Food safety in a digital world
By Ron WasikBusiness Operations Facilities Maintenance Food Safety automation food processing
Ron Wasik looks at the automation of food safety programs
Processors love having computer controls on their equipment, and although they traditionally shy away from automating their food safety programs, the industry is moving in that direction.
A modest beginning
Food processors are required by law and, in many cases by their customers, to have validated food safety programs in place and to gather data to demonstrate compliance at any given moment. These programs produce mountains of paper reports, most of which only receive attention during audits or if problems arise. Moving to electronic forms is the first, and sometimes the most difficult step, for processors because there is something comforting about having a number-filled form smeared with blood, dough and oil.
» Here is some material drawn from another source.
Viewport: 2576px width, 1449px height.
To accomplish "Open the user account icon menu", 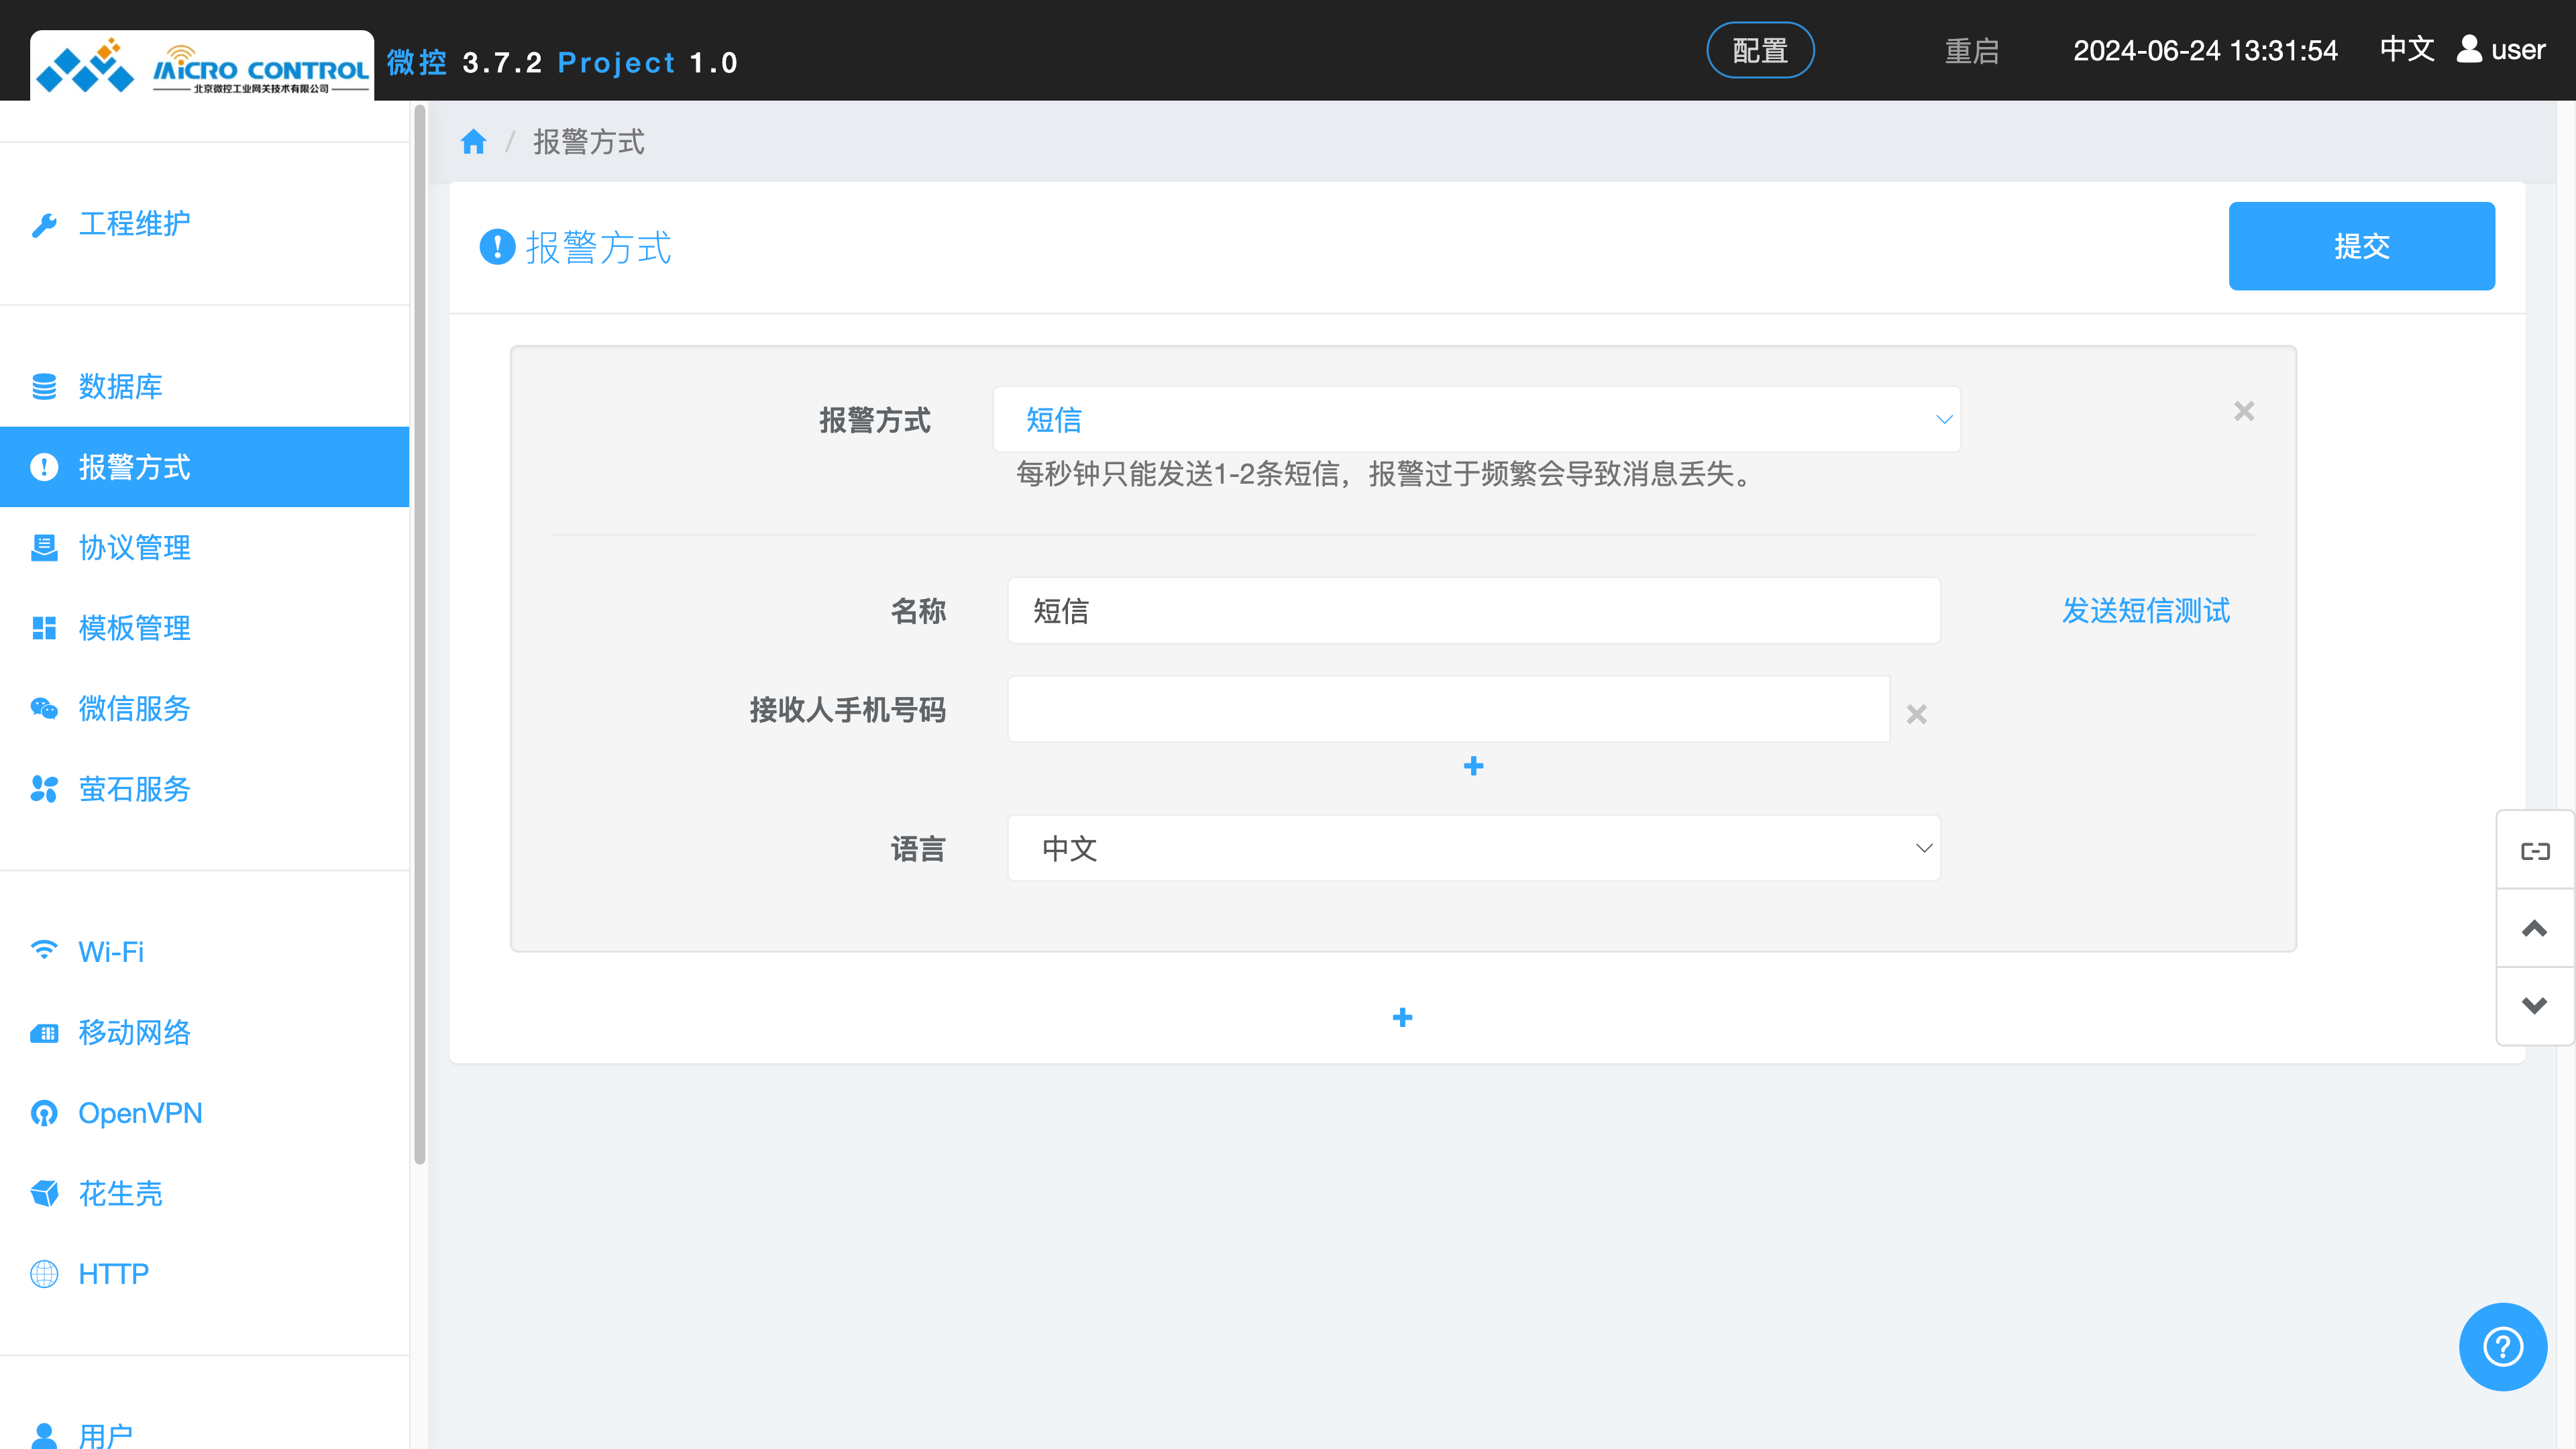I will (2469, 49).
Electronic forms still require someone to input data, as well as a qualified person to vet the data to confirm that the process was in or out of compliance. Aside from saving a few trees and recycled fibre, there’s not much time saved, little return on the money invested in computer software and hardware, and no easy way to mine the data for opportunities.
The ultimate solution
If cost is no object, it’s now possible to have food safety programs monitored and managed in real time from remote locations. Doing so requires a significant degree of computerization of equipment that is usually available on the latest high-end models of high-capacity processing equipment. Older equipment can be retrofitted with sensors to capture data such as time, temperature, pH, colour, relative humidity, line speed and weight. Depending on the variable(s) to be monitored, retrofitting older equipment may be the most cost effective and more expedient option.
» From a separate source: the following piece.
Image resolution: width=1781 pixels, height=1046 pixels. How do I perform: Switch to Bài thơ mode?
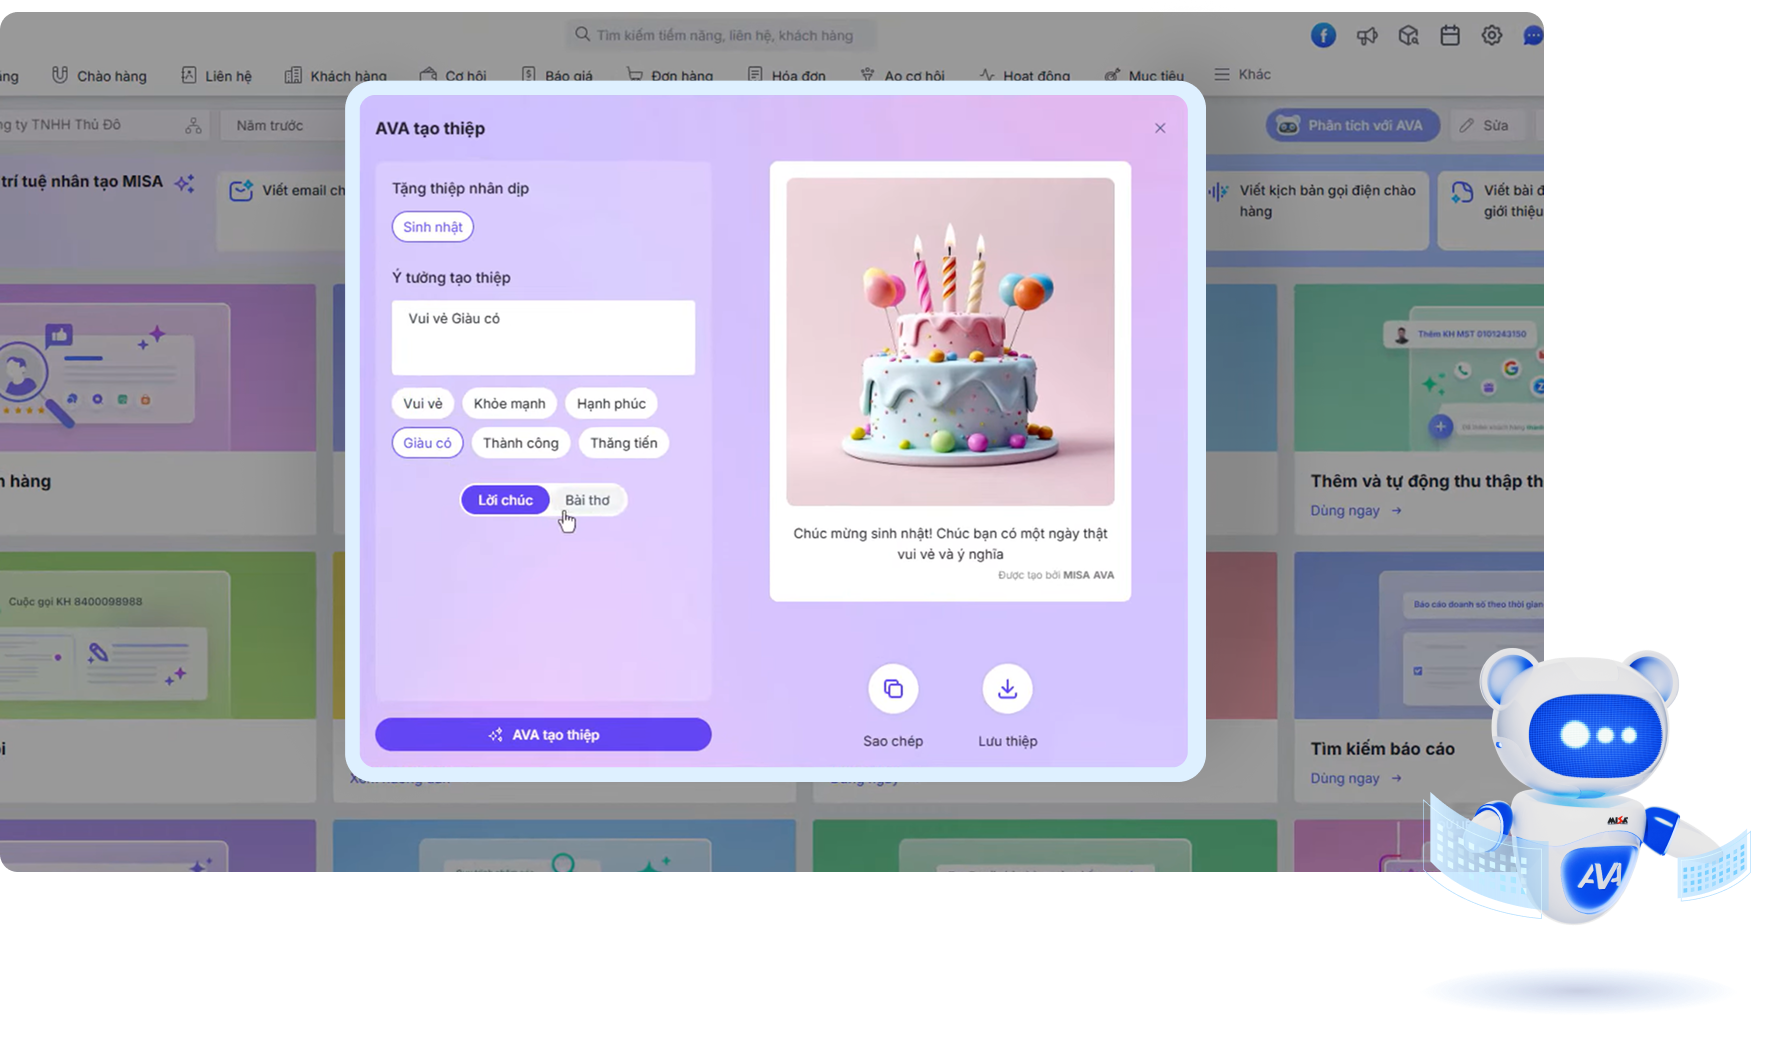pyautogui.click(x=588, y=499)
The latest whiz-bang equipment is not the solution in and of itself. To get the maximum benefit from a fully automated system, you must have computer savvy and highly qualified food safety personnel using compatible enterprise software that is capable of interacting with the equipment systems, as well as high-end hardware to run and store the acquired data. Last, and not least, you’ll need special report-writing software to communicate how the systems are working in simple, straightforward terms that are intelligible to all levels of management.
With a high degree of computerization and sophisticated tracking systems in place, it is possible to track your ingredients and products and identify any food safety concerns anywhere along the supply chain. In-house food safety systems can be monitored in real time.
However, those in charge of food safety programs usually have the system send alarm signals to their computer or smart phone only when compliance is at the risk of being compromised. Swift remedial action to address food safety issues is a major benefit. And since food safety data is obtained through sensors rather than manually, there is usually a higher degree of integrity in the data, assuming that the data from the sensors is regularly validated.
This data can be mined for a number of opportunities such as cost savings through process optimization, which means running your processes more tightly to reduce energy and improve output.
Large retail and foodservice organizations prefer to deal with suppliers who have the capability to report the status of their products via the Internet. Most prefer to have real-time access to this data, but they settle for seeing vetted reports on key performance indicators (KPIs) a day or two after the product has been made.
Going digital with your food safety programs is something that every food processor will soon have to do to manage their food safety programs. Fortunately, there are many options available, ranging from digital forms to cutting-edge total food safety automation.